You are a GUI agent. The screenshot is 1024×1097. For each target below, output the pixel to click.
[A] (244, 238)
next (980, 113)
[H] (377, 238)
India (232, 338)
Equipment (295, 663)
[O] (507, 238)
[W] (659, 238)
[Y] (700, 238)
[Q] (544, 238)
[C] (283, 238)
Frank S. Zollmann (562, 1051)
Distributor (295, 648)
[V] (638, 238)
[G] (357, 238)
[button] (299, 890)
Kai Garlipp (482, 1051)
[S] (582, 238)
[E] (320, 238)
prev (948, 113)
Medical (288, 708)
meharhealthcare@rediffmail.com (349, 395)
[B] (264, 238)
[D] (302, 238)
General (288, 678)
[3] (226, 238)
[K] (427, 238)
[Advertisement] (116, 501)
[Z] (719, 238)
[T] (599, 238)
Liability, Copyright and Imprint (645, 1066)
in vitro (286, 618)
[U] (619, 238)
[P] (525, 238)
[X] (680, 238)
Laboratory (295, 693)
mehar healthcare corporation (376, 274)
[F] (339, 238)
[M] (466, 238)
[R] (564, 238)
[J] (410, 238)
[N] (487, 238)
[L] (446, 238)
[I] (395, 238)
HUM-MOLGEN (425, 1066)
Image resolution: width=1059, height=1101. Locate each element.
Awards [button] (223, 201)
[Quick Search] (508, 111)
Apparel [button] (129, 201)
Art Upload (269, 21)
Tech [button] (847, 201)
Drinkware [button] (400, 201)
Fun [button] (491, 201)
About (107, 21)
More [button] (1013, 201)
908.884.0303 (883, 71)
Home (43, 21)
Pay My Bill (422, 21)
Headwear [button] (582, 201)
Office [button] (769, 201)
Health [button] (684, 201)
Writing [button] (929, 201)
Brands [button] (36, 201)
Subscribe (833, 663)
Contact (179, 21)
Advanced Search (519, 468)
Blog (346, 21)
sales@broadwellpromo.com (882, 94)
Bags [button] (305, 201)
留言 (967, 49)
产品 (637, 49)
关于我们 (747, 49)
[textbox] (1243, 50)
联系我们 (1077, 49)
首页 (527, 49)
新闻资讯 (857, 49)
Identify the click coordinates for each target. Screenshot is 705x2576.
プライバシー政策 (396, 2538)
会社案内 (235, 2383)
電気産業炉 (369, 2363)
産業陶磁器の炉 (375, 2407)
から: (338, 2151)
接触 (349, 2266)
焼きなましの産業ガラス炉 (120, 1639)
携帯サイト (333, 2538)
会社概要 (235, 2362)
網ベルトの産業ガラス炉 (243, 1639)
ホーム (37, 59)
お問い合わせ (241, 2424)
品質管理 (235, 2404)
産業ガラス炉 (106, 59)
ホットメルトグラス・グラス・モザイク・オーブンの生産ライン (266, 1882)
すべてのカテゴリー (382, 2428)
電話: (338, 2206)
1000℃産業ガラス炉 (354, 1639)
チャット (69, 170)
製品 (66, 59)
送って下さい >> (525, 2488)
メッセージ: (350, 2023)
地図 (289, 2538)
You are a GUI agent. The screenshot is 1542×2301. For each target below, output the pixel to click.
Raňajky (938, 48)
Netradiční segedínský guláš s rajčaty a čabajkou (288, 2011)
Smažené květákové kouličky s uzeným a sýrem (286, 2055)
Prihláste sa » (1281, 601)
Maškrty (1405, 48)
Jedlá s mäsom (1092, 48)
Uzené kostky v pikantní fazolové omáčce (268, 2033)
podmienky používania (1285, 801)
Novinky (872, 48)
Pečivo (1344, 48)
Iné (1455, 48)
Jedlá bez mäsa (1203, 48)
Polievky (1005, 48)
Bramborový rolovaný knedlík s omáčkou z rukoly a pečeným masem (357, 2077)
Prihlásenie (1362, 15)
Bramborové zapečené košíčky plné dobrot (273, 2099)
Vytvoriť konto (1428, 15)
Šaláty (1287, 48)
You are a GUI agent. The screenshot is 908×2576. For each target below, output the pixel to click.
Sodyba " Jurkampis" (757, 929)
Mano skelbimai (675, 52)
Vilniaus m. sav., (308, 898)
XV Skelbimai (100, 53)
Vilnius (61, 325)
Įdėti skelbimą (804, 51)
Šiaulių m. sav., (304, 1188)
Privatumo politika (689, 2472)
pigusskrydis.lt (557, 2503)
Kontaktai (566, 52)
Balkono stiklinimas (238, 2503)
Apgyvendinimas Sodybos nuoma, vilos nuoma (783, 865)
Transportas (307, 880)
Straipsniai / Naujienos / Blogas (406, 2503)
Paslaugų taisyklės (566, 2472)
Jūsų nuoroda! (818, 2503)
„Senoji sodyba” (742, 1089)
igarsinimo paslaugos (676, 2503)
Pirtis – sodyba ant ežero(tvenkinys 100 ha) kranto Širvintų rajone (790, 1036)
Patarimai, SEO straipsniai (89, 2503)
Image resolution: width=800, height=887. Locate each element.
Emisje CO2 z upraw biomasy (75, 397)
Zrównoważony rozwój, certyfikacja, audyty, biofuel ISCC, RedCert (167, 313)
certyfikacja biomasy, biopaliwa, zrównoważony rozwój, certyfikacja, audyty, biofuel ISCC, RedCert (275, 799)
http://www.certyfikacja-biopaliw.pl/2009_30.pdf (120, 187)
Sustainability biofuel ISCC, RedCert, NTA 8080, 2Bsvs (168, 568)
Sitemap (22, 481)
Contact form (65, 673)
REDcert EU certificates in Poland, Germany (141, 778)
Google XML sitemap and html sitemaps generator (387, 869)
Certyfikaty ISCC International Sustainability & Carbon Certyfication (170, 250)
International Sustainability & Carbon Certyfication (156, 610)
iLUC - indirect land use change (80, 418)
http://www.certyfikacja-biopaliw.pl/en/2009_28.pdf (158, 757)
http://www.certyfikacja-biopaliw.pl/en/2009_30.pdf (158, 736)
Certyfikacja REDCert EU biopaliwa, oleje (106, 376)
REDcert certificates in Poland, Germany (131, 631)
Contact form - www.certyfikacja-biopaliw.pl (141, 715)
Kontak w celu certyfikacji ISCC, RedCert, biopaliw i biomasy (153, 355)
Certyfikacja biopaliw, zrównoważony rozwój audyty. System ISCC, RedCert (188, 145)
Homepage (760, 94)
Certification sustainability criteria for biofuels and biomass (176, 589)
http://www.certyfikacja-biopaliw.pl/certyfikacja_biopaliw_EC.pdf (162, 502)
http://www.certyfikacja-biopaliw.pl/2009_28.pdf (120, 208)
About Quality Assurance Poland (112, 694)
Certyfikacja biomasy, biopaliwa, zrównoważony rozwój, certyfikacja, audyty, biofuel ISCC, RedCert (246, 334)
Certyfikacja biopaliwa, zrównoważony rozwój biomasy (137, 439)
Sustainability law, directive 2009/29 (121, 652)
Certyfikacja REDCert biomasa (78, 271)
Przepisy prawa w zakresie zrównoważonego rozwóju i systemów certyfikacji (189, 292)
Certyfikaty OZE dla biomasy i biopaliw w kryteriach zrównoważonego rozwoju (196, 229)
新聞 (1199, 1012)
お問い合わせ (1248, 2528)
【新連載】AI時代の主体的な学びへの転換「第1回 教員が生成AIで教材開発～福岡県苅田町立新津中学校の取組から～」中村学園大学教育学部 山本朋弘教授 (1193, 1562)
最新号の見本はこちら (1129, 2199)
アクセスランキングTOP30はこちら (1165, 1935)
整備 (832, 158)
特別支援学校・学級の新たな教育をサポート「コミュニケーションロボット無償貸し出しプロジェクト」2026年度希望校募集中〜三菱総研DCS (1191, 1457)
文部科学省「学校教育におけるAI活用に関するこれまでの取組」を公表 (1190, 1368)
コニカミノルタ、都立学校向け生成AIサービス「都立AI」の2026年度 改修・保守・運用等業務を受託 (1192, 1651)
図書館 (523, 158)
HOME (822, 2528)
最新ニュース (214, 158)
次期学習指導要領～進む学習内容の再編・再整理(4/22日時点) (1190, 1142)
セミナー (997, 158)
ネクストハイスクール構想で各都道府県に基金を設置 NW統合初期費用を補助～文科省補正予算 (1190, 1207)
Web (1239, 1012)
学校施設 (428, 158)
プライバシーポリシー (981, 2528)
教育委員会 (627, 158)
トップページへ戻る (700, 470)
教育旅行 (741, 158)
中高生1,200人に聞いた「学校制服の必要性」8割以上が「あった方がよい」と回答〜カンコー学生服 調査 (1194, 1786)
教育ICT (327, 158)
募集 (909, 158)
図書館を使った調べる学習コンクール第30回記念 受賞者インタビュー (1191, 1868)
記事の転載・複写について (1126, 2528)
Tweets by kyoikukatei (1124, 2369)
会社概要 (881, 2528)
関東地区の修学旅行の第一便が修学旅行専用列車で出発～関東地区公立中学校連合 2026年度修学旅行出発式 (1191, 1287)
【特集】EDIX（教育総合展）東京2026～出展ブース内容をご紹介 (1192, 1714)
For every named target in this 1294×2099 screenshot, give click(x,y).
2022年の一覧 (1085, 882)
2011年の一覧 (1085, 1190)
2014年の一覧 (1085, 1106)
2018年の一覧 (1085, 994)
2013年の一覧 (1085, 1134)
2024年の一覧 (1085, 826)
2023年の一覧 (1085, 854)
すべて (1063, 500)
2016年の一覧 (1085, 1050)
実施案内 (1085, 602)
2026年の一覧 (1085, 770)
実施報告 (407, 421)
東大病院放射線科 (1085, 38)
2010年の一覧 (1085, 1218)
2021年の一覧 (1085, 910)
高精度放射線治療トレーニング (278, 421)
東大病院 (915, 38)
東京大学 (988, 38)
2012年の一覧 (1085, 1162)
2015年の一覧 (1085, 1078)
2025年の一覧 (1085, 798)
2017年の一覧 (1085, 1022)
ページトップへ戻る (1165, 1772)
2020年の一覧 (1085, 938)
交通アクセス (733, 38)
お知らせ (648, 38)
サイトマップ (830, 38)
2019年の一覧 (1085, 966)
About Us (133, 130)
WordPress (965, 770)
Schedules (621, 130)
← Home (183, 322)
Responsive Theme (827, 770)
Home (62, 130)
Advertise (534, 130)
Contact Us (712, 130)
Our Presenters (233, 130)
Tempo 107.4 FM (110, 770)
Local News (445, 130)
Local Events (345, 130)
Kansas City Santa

+ + + + +

TASK PROMPT:
Rewrite everything from the first of the lines down to the one containing "[K] (427, 238)", with "Distributor" changed to "Supplier" and nothing else altered.

SOLUTION:
You are a GUI agent. The screenshot is 1024×1097. For each target below, output the pixel to click.
[A] (244, 238)
next (980, 113)
[H] (377, 238)
India (232, 338)
Equipment (295, 663)
[O] (507, 238)
[W] (659, 238)
[Y] (700, 238)
[Q] (544, 238)
[C] (283, 238)
Frank S. Zollmann (562, 1051)
Supplier (295, 648)
[V] (638, 238)
[G] (357, 238)
[button] (299, 890)
Kai Garlipp (482, 1051)
[S] (582, 238)
[E] (320, 238)
prev (948, 113)
Medical (288, 708)
meharhealthcare@rediffmail.com (349, 395)
[B] (264, 238)
[D] (302, 238)
General (288, 678)
[3] (226, 238)
[K] (427, 238)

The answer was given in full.